• scaling-up;
  • Voluntary counselling HIV-testing;
  • prevention of mother-to-child HIV transmission;
  • nevirapine;
  • Malawi


Setting Thyolo District Hospital, rural Malawi.

Objectives In a prevention of mother-to-child HIV transmission (PMTCT) programme, to determine: the acceptability of offering ‘opt-out’ voluntary counselling and HIV-testing (VCT); the progressive loss to follow up of HIV-positive mothers during the antenatal period, at delivery and to the 6-month postnatal visit; and the proportion of missed deliveries in the district.

Design Cohort study.

Methods Review of routine antenatal, VCT and PMTCT registers.

Results Of 3136 new antenatal mothers, 2996 [96%, 95% confidence interval (CI): 95–97] were pre-test counselled, 2965 (95%, CI: 94–96) underwent HIV-testing, all of whom were post-test counselled. Thirty-one (1%) mothers refused HIV-testing. A total of 646 (22%) individuals were HIV-positive, and were included in the PMTCT programme. Two hundred and eighty-eight (45%) mothers and 222 (34%) babies received nevirapine. The cumulative loss to follow up (n = 646) was 358 (55%, CI: 51–59) by the 36-week antenatal visit, 440 (68%, CI: 64–71) by delivery, 450 (70%, CI: 66–73) by the first postnatal visit and 524 (81%, CI: 78–84) by the 6-month postnatal visit. This left just 122 (19%, CI: 16–22) of the initial cohort still in the programme. The great majority (87%) of deliveries occurred at peripheral sites where PMTCT was not available.

- - -

◆ Required actions ◆
A. Reproduce the Malawi HIV-testing abstract from "Objectives In a" to "and PMTCT registers.".
B. Continue the abstract on HIV testing of antenatal mothers in Malawi from the point where it stops.

◆ Records ◆
- - -

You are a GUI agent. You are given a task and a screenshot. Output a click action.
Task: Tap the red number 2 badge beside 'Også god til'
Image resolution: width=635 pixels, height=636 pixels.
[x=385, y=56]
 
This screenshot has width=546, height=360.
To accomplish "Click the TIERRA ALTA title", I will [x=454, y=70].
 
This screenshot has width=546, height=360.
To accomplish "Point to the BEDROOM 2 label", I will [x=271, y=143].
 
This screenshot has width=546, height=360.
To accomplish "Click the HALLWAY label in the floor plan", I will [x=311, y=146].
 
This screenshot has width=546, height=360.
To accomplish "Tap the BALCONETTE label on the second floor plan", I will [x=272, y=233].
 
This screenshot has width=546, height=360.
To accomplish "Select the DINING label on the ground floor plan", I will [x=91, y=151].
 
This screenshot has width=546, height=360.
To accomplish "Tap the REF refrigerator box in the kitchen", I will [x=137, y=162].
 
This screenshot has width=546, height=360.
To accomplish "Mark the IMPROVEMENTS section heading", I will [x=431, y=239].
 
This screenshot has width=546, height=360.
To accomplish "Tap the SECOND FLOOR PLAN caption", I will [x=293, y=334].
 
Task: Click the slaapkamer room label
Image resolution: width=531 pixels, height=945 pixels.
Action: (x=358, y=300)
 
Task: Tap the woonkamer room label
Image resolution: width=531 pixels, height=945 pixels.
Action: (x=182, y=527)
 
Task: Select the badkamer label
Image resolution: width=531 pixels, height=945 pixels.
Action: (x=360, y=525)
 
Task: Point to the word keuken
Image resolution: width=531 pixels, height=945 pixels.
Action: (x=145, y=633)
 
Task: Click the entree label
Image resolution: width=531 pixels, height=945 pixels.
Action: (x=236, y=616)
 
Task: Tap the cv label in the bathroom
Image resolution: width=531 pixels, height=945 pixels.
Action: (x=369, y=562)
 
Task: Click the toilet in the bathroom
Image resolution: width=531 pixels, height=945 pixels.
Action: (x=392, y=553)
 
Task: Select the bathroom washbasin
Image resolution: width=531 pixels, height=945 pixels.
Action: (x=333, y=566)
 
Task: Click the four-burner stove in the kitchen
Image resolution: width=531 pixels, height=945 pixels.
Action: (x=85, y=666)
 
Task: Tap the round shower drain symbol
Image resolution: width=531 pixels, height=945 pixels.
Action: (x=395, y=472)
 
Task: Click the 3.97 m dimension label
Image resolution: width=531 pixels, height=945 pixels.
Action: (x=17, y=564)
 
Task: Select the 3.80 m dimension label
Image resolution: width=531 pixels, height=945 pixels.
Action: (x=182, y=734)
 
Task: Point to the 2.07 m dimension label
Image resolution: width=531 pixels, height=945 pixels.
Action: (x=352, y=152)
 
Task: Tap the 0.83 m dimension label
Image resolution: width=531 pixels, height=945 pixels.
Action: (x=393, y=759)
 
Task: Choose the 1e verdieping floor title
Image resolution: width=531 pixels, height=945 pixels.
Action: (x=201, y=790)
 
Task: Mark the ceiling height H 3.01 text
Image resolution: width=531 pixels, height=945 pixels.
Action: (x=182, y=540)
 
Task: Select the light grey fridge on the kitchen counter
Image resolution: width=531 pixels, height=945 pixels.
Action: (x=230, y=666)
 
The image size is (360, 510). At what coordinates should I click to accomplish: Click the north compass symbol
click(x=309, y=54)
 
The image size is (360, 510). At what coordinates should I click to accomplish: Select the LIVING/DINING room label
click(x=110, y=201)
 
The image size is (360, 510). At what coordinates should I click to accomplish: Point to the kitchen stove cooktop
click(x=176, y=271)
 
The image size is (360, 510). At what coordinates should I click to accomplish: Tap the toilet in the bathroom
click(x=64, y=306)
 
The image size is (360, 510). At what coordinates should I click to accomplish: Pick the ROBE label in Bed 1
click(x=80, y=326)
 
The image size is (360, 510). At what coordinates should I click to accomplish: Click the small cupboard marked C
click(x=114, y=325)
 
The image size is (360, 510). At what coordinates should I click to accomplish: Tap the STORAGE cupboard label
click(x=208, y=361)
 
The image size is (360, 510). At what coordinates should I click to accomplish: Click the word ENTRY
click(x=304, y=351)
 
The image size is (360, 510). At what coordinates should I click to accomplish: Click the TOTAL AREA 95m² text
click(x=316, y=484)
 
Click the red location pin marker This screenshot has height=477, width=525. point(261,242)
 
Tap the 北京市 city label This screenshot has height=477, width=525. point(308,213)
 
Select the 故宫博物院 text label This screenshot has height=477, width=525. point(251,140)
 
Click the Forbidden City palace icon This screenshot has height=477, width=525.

- - -

◆ Per-task answers ◆
A.
Objectives In a prevention of mother-to-child HIV transmission (PMTCT) programme, to determine: the acceptability of offering ‘opt-out’ voluntary counselling and HIV-testing (VCT); the progressive loss to follow up of HIV-positive mothers during the antenatal period, at delivery and to the 6-month postnatal visit; and the proportion of missed deliveries in the district.

Design Cohort study.

Methods Review of routine antenatal, VCT and PMTCT registers.

B.
Conclusions  In a rural district hospital setting, at least 9 out of every 10 mothers attending antenatal services accepted VCT, of whom approximately one-quarter were HIV-positive and included in the PMTCT programme. The progressive loss to follow up of more than three-quarters of this cohort by the 6-month postnatal visit demands a ‘different way of acting’ if PMTCT is to be scaled up in our setting.